A outra coisa a ver é que alguém que não sabe como lidar com sua raiva, seu sofrimento, irá alastrá-los para outras pessoas. Quando alguém está com raiva, sofre. Por não saber como lidar com a energia da raiva, faz as pessoas ao seu redor sofrerem, incluindo seus entes queridos. Esse é alguém a ser ajudado, e não punido. Ao ver o sofrimento daquela pessoa, você não quer mais puni-la. Você sabe que precisa ajudá-la a transformar a raiva que há nela. Mas você não pode ajudá-la a menos que saiba como fazer isso sozinho. Se você não sabe como voltar para casa com atenção plena reconhecer, abraçar e transformar sua raiva, você não pode ajudar a outra pessoa a transformar sua raiva.
É por isso que você deve se ajudar primeiro. As meditações budistas oferecem maneiras muito concretas de reconhecer, abraçar, acalmar e transformar sua raiva. Se você vai a seu filho com as técnicas que você domina, então você pode ajudá-lo. Caso contrário, qualquer conselho não ajudará. Todo mundo sabe que a raiva não é boa para nós e nem para as outras pessoas, todo mundo sabe disso. Mas o fato é que eles não podem se ajudar. Eles são oprimidos pela energia da violência da raiva. É por isso que todos deveriam aprender a arte de abraçar a raiva e transformá-la.
O primeiro passo é aprender a respirar conscientemente, sorrir para a sua própria raiva e a abraçá-la com ternura, como uma mãe abraça o seu filho. Isso é algo que eu fiz, muitos amigos meus fizeram, e nós aprendemos com o Buda. Sabemos que quando a raiva se manifesta em nós, não devemos fazer nada, não devemos dizer nada. Porque fazer ou dizer algo com raiva trará coisas negativas que nos farão arrepender mais tarde. É por isso que quando a raiva se manifesta, a melhor coisa a fazer é praticar a respiração atenta, andar atentamente para cuidar de nossa raiva, e não tentar falar ou fazer algo com a pessoa que pensamos ser a causa de nossa raiva.

Material apresentado:
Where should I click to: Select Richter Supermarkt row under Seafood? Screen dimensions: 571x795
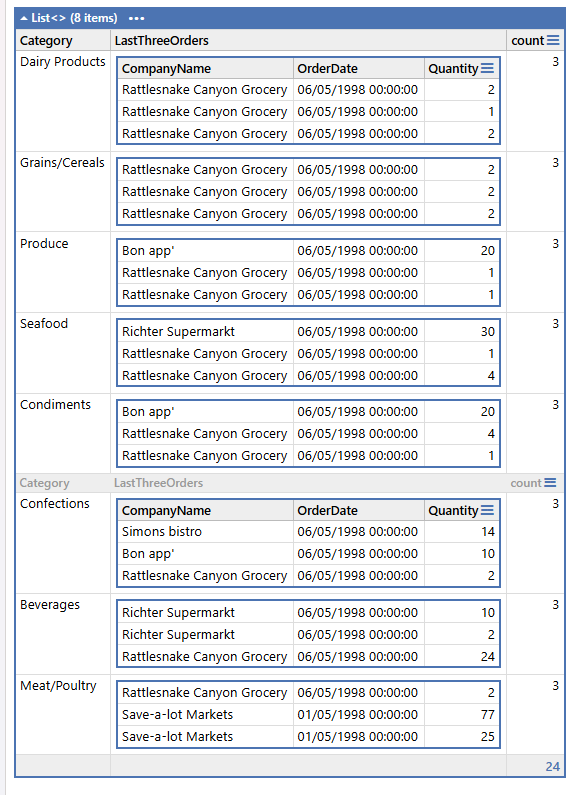308,332
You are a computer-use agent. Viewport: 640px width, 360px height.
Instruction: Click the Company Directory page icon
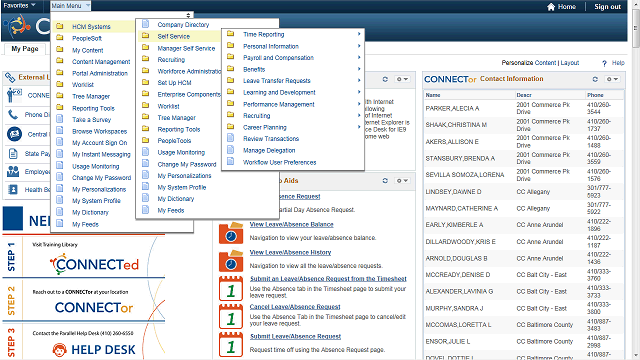point(146,24)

Requisitos das tarefas:
1. Reproduza na íntegra o texto sobre a raiva, sem nenhuma alteração.
2. Redimensione as entradas começando na linha que contém "You are a computer-use" e terminando no fim das entradas, com as duas pontas incluídas. Escreva de novo somente essas linhas, com as instruções, mas multiplique por 1,8 as coordenadas das respostas e arredonde para números inteiros, com as metades para cima. Deixe as imagens de fora.

Respostas às tarefas:
1.
A outra coisa a ver é que alguém que não sabe como lidar com sua raiva, seu sofrimento, irá alastrá-los para outras pessoas. Quando alguém está com raiva, sofre. Por não saber como lidar com a energia da raiva, faz as pessoas ao seu redor sofrerem, incluindo seus entes queridos. Esse é alguém a ser ajudado, e não punido. Ao ver o sofrimento daquela pessoa, você não quer mais puni-la. Você sabe que precisa ajudá-la a transformar a raiva que há nela. Mas você não pode ajudá-la a menos que saiba como fazer isso sozinho. Se você não sabe como voltar para casa com atenção plena reconhecer, abraçar e transformar sua raiva, você não pode ajudar a outra pessoa a transformar sua raiva.
É por isso que você deve se ajudar primeiro. As meditações budistas oferecem maneiras muito concretas de reconhecer, abraçar, acalmar e transformar sua raiva. Se você vai a seu filho com as técnicas que você domina, então você pode ajudá-lo. Caso contrário, qualquer conselho não ajudará. Todo mundo sabe que a raiva não é boa para nós e nem para as outras pessoas, todo mundo sabe disso. Mas o fato é que eles não podem se ajudar. Eles são oprimidos pela energia da violência da raiva. É por isso que todos deveriam aprender a arte de abraçar a raiva e transformá-la.
O primeiro passo é aprender a respirar conscientemente, sorrir para a sua própria raiva e a abraçá-la com ternura, como uma mãe abraça o seu filho. Isso é algo que eu fiz, muitos amigos meus fizeram, e nós aprendemos com o Buda. Sabemos que quando a raiva se manifesta em nós, não devemos fazer nada, não devemos dizer nada. Porque fazer ou dizer algo com raiva trará coisas negativas que nos farão arrepender mais tarde. É por isso que quando a raiva se manifesta, a melhor coisa a fazer é praticar a respiração atenta, andar atentamente para cuidar de nossa raiva, e não tentar falar ou fazer algo com a pessoa que pensamos ser a causa de nossa raiva.

2.
You are a computer-use agent. Viewport: 640px width, 360px height.
Instruction: Click the Company Directory page icon
point(263,43)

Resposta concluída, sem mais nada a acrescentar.